**Stated goal:**
Repeat the stretch of entries from the line containing "You are a computer-use agent. Screen" through the line containing "tap(19, 16)", both lines included, and leave the pictures out of your answer.

# Material for this exercise start

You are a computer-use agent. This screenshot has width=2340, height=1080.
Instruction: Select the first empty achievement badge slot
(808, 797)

# Material for this exercise end
# Material for this exercise start

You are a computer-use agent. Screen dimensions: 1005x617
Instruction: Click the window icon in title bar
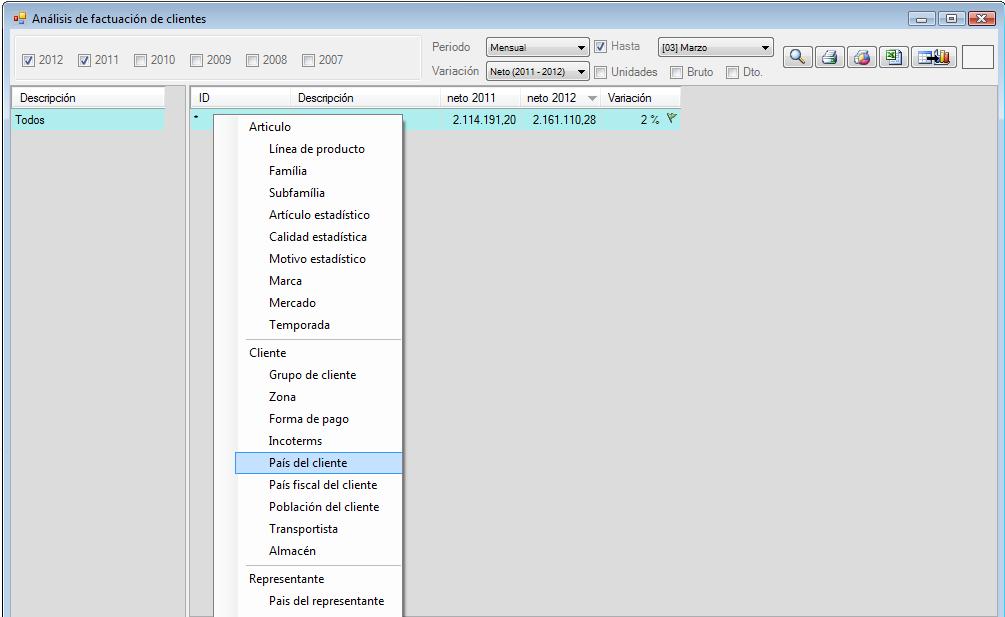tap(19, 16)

# Material for this exercise end
# Material for this exercise start

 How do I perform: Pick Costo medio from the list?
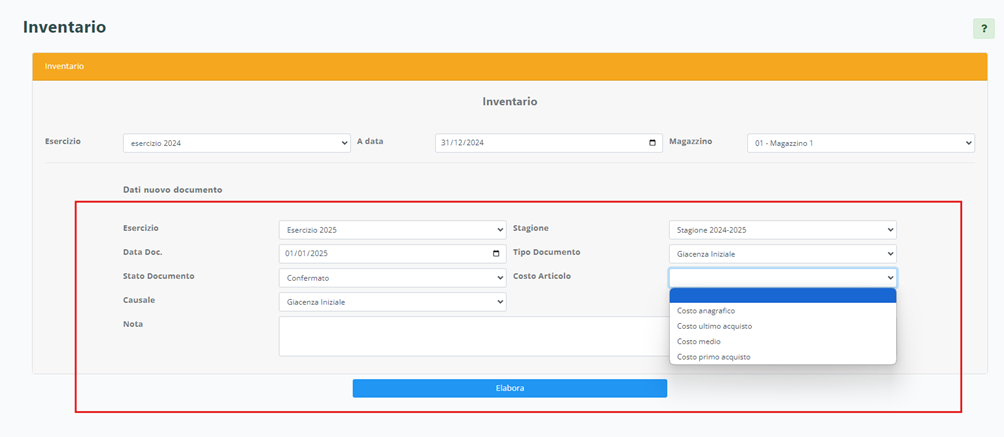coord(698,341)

# Material for this exercise end

**Finished answer:**
You are a computer-use agent. Screen dimensions: 1005x617
Instruction: Click the window icon in title bar
tap(19, 16)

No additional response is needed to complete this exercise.